Cette recon­nais­sance du han­di­cap voile une mul­ti­pli­ci­té des pro­ces­sus psy­chiques. Tous éti­que­tés « enfants vio­lents », avec comme point com­mun : en pré­sence des corps, ça déborde. La réfé­rence à la loi ne fait pas limite et bien sou­vent le manque et la frus­tra­tion ont pour consé­quences agres­si­vi­té et pas­sages à l’acte.

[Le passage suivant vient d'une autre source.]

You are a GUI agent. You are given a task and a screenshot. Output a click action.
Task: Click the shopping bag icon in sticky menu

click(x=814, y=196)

« De toute façon je ne sens rien, mon corps il est détruit ! », phrase sai­sis­sante que me lâche Willy neuf ans, en s’enfonçant une aiguille de bou­gain­vil­lier dans le doigt. Il est hors de lui depuis plu­sieurs jours : il insulte, défie, casse, brise, tape les adultes, ses pairs et les objets envi­ron­nant au fur et à mesure de sa déam­bu­la­tion dans l’établissement. À ma ques­tion : « Comment ça, ton corps il est détruit ? », il me répond en dési­gnant ses légères cica­trices au visage : « Ben oui c’est le doc­teur qui me l’a dit ! Quand j’étais bébé, un chien m’a atta­qué et m’a détruit ! Regarde ! » Ses cica­trices comme témoins et traces trau­ma­tiques indé­lé­biles, rédui­sant son corps à un objet détruit. Et l’impact des mots du doc­teur dans tout ça ?

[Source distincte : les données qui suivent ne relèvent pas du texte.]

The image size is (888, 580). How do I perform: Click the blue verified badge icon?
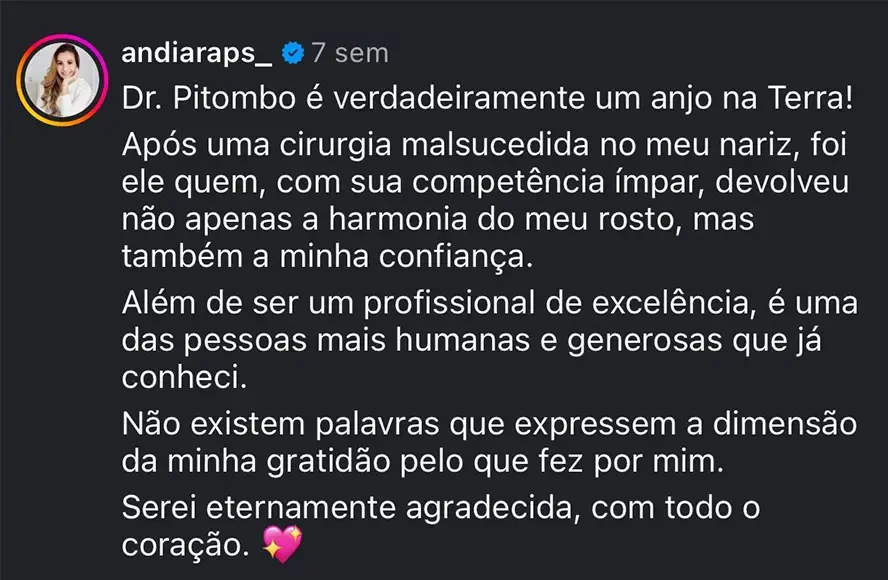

Willy ne sup­porte pas que les adultes qui l’accompagnent l’aiment trop et se prennent pour son père. « Mes parents leurs corps est pour­ri à l’intérieur par l’alcool ! Dans leurs veines, plus rien ne marche, c’est pour ça qu’ils ne peuvent pas s’occuper de moi. Je me demande bien qui a inven­té l’alcool ! » « Le corps […], c’est le lan­gage qui le lui décerne »[1], phrase pré­cieuse de Lacan, indi­quant ain­si que c’est le lan­gage et seule­ment le lan­gage qui attri­bue le corps.

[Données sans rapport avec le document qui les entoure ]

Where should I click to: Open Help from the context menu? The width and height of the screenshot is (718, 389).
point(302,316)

Une fabu­leuse trou­vaille contourne les dif­fi­cul­tés que cela peut impli­quer : cer­tains jeunes du DITEP ont trou­vé une manière d’être en lien avec leurs cama­rades sans impli­quer le corps. De retour chez eux, ils se retrouvent sur le site Discord pour jouer en ligne. Sur cette pla­te­forme acces­sible en quelques secondes, vous pou­vez com­men­cer à dis­cu­ter avec quelqu’un sans même avoir à pas­ser par une ins­crip­tion sur le site. Vous cli­quez pour rejoindre un canal et com­men­cez à dis­cu­ter avec les gens qui se trouvent des­sus. Se retrou­ver sur cette pla­te­forme per­met à ces jeunes d’avoir des échanges vocaux ins­tan­ta­nés lorsqu’ils jouent ensemble, mais à dis­tance. Pas besoin de pas­ser par les codes de l’écrit : la voix fait lien. Ils col­la­borent, se trans­mettent des astuces de jeux, forment des groupes. Via Discord, Willy semble un peu plus en accord avec son corps, les échanges sont paci­fiés. Il est connec­té via l’écran, il a trou­vé ain­si, une manière de faire avec un autre poten­tiel­le­ment mena­çant. N’est-ce pas là pour lui une forme de faire lien ?

[1] Lacan J., « Radiophonie », Autres écrits, Paris, Seuil, p. 409.